*WHAT YOU SHOULD DO:* Show all lines from the data that include the word "legend".

*RECORD SET:*

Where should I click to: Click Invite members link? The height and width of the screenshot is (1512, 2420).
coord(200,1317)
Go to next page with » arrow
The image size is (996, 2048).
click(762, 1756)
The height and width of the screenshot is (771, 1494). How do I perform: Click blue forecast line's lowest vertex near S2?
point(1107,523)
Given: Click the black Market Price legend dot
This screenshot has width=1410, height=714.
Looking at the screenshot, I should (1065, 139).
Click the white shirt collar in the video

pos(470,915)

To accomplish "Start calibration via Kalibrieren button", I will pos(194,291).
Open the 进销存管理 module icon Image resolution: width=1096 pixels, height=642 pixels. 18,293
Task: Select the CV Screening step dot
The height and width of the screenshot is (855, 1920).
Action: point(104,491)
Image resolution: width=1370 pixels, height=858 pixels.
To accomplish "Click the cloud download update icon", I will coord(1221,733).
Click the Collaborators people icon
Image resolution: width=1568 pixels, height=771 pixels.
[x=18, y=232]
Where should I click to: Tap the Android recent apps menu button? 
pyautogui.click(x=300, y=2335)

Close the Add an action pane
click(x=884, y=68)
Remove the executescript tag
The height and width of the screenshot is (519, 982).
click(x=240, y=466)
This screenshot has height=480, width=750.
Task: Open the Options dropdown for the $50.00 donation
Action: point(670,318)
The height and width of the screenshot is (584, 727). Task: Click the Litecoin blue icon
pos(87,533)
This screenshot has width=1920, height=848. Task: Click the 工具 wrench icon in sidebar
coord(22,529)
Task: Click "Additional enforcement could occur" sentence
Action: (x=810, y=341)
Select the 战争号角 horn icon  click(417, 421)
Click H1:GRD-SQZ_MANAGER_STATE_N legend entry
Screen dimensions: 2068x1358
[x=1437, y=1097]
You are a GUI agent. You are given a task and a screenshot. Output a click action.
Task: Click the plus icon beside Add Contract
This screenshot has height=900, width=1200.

*OUTPUT OF THE EXERCISE:*
Given: Click the black Market Price legend dot
Click H1:GRD-SQZ_MANAGER_STATE_N legend entry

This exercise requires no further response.